ZARA. Las calaveras son tendencia. Olvidaos, góticos y metaleros, de ser los dueños de este símbolo tenebroso: la calle Serrano ya se ha hecho con él y se encarga de estamparlo en camisetas y bisutería con exquisito afán consumista. Confieso que siempre he sentido cierta debilidad por los estampados portuarios de Ed Hardy y que yo misma luzco a menudo esas piezas que ahora veo clonadas en los escaparates, por lo cual se me hace todavía más penosa, esta profusión cadavérica. Qué tragedia del gusto, verse repetido, por obra y gracia de Zara.

VAQUERIZO. Que las modas regurgitan los símbolos de rebeldía y se las ofrecen en bandeja a los consumidores, que se sienten así más libres y más guapos, es algo común, por lo menos desde mediados de los 60. (El libro “La conquista de lo cool”, que os recomiendo vivamente, es un análisis delicioso de este proceso.) ¿Pero, por qué nos abandonamos precisamente ahora a esta efusión de calaveras? Pequeñas, grandes, naïfs, extremas, coloristas…, se repiten en nuestros escaparates con aparente inocencia. ¿Por qué las abanderadas del pijerío abrazan su iconografía con fervor? Antes de entrar en el meollo, me detendré un segundo en otro distinguido esqueleto: Mario Vaquerizo.

MAJARADAS. Hace un par de días, en la madrileña Feria del Libro, tuve ocasión de ver las hordas de fans que esperaban la firma de “Haciendo majaradas” por parte de su autor. Él, algo atabalado, y metiendo pómulo hasta la implosión, se afanaba en repartir firmas y besos sin perder la compostura. De nuevo, docenas de señoras hacían piña, luciendo laca y mocasín, a pie de caseta. Incluso en la Milla de Oro, Vaquerizo fascina y repele a partes iguales; evoca teorías de la conspiración sobre una inteligencia –la suya-, no sabemos si superior o inferior, pero indudablemente eficaz en lo que a éxito contemporáneo se refiere. ¿No es acaso un aspirante a cadáver exquisito, enfundado en sus pitillos negros? ¿No es su look de sexo-drogas-rock&roll, sumado a una anorexia combatida a base de cervezas, una pulsión de muerte clásica? ¿No hay en su rechazo a la inteligencia un canto al néant más sartriano?


SERRANO. Cuando las señoras de Serrano idolatran a Vaquerizo, en el fondo ansían la muerte: de la responsabilidad, del sentido común, del orden y el concierto.
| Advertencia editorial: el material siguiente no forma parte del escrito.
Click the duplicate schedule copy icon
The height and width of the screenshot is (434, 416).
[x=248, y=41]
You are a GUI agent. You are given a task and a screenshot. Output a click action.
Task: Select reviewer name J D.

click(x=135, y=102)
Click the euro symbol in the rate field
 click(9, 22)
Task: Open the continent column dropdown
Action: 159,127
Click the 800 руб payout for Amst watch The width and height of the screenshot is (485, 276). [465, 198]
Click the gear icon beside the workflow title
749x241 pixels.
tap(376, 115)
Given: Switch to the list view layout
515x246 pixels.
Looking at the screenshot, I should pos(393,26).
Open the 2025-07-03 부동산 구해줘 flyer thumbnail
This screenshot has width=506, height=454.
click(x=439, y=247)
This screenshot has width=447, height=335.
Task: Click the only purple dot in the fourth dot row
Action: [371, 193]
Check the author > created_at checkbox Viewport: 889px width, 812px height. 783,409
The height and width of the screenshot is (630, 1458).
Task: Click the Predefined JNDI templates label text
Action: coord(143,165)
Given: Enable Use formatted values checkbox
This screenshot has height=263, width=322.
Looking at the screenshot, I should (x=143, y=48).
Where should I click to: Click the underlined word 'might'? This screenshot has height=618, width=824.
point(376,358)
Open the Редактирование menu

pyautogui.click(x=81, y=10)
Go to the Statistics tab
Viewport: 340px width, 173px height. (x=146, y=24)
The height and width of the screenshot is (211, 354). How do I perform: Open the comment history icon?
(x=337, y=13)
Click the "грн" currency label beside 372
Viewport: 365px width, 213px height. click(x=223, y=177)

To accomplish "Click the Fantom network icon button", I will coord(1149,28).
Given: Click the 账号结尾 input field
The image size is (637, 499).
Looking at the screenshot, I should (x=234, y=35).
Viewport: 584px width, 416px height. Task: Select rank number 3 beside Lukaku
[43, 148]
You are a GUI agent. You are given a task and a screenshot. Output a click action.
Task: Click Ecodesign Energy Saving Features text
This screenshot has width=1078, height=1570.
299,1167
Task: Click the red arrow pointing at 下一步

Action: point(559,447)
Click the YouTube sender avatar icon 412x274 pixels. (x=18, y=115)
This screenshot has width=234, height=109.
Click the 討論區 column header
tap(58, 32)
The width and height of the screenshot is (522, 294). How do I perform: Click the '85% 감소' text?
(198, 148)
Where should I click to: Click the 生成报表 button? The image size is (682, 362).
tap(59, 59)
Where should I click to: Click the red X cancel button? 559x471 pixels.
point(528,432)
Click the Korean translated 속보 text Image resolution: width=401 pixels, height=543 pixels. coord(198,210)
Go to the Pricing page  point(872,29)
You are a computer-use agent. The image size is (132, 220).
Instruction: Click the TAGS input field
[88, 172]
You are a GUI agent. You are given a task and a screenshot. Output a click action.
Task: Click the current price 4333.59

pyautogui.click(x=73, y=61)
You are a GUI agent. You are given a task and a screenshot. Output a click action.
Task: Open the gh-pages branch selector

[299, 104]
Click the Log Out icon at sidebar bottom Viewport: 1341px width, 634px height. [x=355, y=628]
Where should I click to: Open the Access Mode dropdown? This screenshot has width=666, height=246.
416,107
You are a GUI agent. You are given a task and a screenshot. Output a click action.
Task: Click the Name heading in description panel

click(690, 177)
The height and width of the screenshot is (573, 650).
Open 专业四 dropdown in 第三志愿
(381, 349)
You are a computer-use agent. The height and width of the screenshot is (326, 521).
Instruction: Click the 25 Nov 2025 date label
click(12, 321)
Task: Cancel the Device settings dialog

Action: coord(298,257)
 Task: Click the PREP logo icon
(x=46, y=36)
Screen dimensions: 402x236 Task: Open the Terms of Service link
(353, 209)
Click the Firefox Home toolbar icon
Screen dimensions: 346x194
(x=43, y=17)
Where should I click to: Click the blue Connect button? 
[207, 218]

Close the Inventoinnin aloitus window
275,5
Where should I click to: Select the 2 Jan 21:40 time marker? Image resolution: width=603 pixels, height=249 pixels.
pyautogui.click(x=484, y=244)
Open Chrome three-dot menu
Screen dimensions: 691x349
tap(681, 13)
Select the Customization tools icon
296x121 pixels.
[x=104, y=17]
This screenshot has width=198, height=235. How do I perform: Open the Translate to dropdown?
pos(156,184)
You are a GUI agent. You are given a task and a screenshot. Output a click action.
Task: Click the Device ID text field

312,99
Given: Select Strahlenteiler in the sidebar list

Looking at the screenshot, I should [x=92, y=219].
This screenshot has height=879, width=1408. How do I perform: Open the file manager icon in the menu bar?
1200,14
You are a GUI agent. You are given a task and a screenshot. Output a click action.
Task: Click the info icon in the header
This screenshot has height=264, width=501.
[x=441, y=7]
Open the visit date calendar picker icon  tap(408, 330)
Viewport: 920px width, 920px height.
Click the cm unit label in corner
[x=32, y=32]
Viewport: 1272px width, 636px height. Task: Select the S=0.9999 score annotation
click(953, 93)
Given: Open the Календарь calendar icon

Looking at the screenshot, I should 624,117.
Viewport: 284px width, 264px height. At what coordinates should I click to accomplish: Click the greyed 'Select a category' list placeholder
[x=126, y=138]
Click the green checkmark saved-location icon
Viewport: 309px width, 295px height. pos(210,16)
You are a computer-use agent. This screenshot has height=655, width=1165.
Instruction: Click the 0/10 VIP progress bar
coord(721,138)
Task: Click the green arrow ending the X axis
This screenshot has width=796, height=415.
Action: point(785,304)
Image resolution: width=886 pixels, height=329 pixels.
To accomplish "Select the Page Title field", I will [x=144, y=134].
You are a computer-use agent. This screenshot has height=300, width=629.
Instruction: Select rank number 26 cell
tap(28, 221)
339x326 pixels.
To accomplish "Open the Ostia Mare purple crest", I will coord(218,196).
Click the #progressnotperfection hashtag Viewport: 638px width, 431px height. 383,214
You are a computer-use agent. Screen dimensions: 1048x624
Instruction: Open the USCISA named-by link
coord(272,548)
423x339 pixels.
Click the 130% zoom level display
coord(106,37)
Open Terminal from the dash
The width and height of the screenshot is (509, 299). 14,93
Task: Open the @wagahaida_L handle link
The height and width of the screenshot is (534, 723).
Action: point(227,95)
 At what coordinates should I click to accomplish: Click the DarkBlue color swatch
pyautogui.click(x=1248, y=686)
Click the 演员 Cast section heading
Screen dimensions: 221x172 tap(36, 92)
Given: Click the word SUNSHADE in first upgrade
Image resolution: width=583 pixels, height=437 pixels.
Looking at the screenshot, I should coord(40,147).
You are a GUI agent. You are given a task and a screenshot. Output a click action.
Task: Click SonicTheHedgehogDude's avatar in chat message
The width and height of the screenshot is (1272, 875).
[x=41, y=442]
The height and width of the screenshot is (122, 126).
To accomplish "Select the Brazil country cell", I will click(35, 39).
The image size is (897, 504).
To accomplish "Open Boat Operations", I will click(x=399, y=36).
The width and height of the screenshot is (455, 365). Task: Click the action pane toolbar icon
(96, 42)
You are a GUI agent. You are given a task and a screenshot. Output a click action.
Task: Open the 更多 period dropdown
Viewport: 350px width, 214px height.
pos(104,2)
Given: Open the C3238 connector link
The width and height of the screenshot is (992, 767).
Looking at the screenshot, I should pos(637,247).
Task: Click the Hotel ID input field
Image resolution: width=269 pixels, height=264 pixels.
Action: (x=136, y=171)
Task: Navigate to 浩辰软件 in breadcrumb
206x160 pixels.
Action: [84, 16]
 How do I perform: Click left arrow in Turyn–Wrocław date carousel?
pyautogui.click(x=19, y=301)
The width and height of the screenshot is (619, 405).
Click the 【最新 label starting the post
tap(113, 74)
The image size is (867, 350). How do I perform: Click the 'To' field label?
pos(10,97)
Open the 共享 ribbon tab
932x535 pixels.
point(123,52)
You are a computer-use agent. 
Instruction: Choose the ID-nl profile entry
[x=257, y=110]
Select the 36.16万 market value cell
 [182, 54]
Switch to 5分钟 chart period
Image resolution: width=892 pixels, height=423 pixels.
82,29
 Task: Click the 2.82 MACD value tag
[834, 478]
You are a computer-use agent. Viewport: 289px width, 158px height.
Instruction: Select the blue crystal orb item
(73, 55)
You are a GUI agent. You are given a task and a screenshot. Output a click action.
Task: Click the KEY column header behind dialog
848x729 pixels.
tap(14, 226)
Veneran una no-vida mejor, más vacía y sencilla, donde podamos bebernos todo y fumarnos todo sin pensar en el mañana. Y cuidado: señoras de Serrano somos todos. No siempre y no totalmente, pero sí en ocasiones, cuando somos débiles frente a la tentación de la inercia.

BANKIA. Cercanos como estamos, a la muerte del sistema tal y como lo conocíamos –un sistema donde los bancos españoles figuraban entre los más respetados del mundo, donde nuestro sistema sanitario curaba las heridas sin mirar el pasaporte, donde enladrillábamos un cielo de los más prometedor-, parece razonable plantarnos el logo de la muerte en nuestras camisetas favoritas. Cuando premian a un exconsejero de Bankia con una indemnización de 14 millones de euros, ¿qué nos queda? Entregarnos a la parca y a sus sirenas del pop, sin duda alguna. Además ahora, también podremos hacerlo los domingos. ¡Aleluya!